Further, in the manufacturing method of a semiconductor device according to the second aspect of the present invention, it is possible for the second interlayer film to be formed with the second resist film left unremoved and for the second resist film to be removed together with the second interlayer film and the upper film of the second antireflection film in the step of exposing at least the entire upper surface of the lower film of the second antireflection film to the outside.
According to a third aspect of the present invention, there is provided a semiconductor device, comprising a wiring formed selectively on a semiconductor substrate; a first interlayer film formed on the semiconductor substrate; a second interlayer film formed on the first interlayer film; a contact hole formed in the first interlayer film and exposing the surface of the wiring to the outside; and a groove formed in the second interlayer film positioned above the contact hole and having an opening larger than the opening of the contact hole.

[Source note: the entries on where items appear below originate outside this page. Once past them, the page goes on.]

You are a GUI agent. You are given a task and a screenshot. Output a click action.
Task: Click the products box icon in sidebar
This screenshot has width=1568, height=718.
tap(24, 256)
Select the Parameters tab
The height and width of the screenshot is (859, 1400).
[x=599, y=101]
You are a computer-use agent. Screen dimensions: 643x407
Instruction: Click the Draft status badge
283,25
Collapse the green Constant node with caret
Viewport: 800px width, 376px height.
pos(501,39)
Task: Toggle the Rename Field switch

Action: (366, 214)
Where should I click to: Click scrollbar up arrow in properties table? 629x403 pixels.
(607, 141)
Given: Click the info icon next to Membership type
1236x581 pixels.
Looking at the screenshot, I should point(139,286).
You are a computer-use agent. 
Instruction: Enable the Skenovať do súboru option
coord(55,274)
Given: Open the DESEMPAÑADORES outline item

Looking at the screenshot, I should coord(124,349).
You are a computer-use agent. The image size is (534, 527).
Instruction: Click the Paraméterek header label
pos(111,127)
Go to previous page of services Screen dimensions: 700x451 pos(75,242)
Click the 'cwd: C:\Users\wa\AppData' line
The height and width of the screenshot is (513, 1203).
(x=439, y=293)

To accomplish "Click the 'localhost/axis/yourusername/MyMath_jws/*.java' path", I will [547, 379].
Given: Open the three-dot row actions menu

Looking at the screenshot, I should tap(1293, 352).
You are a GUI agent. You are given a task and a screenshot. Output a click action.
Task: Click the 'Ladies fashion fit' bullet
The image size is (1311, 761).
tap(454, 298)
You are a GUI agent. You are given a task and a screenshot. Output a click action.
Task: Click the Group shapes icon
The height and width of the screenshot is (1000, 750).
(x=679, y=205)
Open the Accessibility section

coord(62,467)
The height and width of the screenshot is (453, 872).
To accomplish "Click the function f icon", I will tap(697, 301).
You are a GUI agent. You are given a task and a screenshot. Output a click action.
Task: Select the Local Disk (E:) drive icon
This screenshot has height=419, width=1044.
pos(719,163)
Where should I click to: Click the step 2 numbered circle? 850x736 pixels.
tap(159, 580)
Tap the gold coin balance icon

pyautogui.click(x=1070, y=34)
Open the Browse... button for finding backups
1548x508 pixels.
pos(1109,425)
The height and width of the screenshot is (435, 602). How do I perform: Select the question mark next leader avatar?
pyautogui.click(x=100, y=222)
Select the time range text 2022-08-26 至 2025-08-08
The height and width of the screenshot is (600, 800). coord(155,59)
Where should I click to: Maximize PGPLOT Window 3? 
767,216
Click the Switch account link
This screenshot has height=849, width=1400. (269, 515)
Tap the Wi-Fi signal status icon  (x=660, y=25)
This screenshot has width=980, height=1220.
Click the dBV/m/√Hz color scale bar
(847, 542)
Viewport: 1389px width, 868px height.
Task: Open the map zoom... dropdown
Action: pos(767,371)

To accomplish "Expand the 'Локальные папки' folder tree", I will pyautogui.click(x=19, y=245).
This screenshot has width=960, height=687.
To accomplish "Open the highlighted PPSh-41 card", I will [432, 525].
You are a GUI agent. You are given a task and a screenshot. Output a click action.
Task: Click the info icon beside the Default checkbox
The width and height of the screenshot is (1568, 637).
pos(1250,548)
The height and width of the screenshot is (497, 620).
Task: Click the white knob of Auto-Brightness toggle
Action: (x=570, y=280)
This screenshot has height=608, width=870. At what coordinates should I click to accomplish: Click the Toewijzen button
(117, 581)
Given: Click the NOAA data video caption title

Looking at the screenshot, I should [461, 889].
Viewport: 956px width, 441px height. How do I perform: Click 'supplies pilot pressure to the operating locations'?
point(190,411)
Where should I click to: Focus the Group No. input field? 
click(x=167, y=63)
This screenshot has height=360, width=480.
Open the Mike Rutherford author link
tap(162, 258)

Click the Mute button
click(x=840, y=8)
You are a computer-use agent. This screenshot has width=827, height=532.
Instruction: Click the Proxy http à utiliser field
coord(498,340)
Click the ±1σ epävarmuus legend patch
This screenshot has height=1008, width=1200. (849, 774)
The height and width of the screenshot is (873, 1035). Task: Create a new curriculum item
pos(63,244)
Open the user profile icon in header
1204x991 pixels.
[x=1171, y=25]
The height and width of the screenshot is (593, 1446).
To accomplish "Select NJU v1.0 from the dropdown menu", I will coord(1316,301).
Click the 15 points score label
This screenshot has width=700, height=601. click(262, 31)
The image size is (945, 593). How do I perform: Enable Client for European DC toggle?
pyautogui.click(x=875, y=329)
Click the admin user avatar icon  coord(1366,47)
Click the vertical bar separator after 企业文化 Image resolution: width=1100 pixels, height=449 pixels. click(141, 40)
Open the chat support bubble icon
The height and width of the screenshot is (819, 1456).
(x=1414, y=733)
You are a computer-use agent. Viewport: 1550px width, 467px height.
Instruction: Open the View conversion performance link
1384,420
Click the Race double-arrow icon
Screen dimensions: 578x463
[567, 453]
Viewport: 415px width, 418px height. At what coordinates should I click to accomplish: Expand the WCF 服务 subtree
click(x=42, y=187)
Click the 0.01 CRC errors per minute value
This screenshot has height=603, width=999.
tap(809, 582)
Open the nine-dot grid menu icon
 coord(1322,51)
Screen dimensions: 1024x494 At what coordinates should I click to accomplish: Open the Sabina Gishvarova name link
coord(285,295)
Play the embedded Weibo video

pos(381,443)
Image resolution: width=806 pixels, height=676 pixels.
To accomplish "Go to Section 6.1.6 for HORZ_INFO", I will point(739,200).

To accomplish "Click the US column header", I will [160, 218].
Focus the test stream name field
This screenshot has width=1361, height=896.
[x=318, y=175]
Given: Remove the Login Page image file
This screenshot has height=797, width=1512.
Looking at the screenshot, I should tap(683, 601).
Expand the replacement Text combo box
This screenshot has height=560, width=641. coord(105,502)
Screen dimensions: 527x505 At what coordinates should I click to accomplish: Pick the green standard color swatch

In the semiconductor device according to the third aspect of the present invention, it is desirable for the second interlayer film to be formed of an SOG film of a coating type having a dielectric constant lower than that of the first interlayer film.
As described above, the present invention provides a semiconductor device that permits a fine processing in forming a contact hole and a groove and a method of manufacturing the particular semiconductor device.
Additional objects and advantages of the invention will be set forth in the description which follows, and in part will be obvious from the description, or may be learned by practice of the invention. The objects and advantages of the invention may be realized and obtained by means of the instrumentalities and combinations particularly pointed out hereinafter.